Data shown.
_____

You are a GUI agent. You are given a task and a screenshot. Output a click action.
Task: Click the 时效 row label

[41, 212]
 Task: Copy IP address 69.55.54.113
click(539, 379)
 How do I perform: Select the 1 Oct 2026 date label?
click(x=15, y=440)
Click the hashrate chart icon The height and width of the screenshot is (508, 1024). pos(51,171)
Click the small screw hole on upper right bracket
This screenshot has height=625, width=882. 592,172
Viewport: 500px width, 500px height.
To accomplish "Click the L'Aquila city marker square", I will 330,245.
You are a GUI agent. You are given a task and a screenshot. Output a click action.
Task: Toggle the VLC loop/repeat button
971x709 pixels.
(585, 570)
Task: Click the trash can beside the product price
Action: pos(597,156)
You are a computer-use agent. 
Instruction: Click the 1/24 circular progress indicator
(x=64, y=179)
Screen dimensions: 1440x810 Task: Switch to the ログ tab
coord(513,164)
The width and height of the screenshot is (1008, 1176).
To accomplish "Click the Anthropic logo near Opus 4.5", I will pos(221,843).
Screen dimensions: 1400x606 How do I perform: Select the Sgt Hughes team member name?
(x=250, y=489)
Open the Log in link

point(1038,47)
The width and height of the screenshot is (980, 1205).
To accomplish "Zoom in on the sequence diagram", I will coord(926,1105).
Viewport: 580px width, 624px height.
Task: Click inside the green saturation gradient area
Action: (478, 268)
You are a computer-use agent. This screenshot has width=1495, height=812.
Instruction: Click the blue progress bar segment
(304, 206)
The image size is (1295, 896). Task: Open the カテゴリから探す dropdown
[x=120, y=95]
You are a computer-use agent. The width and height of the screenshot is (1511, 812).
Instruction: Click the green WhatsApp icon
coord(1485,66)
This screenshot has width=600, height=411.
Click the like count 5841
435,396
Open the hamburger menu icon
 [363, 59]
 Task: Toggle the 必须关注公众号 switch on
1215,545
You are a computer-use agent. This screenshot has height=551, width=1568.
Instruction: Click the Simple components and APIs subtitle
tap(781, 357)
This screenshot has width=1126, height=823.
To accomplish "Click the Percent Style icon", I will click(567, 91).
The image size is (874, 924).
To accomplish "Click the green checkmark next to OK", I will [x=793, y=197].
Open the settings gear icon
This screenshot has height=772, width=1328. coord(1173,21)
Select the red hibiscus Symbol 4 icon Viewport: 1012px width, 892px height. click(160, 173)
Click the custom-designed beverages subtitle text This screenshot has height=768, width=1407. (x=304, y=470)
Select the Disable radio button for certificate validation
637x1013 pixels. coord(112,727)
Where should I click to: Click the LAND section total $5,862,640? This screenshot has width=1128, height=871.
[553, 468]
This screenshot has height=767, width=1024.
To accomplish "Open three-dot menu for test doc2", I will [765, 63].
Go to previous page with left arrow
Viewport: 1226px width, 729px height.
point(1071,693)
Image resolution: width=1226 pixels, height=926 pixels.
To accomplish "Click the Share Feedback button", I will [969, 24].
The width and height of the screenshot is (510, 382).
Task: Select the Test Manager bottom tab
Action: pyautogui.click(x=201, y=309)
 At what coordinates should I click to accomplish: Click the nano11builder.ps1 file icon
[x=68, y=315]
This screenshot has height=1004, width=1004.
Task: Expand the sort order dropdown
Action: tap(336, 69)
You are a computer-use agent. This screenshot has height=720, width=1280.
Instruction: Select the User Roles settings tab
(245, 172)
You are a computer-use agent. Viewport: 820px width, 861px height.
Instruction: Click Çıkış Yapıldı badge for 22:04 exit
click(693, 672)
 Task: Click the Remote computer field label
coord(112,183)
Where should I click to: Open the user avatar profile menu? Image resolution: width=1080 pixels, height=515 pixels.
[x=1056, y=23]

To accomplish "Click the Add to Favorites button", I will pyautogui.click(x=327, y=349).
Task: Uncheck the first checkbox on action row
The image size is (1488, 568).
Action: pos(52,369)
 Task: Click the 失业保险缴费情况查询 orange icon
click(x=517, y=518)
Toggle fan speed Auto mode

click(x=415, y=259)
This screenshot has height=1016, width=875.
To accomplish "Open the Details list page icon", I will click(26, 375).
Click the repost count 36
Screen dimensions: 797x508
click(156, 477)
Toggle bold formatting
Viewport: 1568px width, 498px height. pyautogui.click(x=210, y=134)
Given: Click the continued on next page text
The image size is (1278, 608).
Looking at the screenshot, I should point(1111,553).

_____

Directions.
Each line of the material above that contains the word "page" counts once; report the total and nothing else.

Solution for this task.
3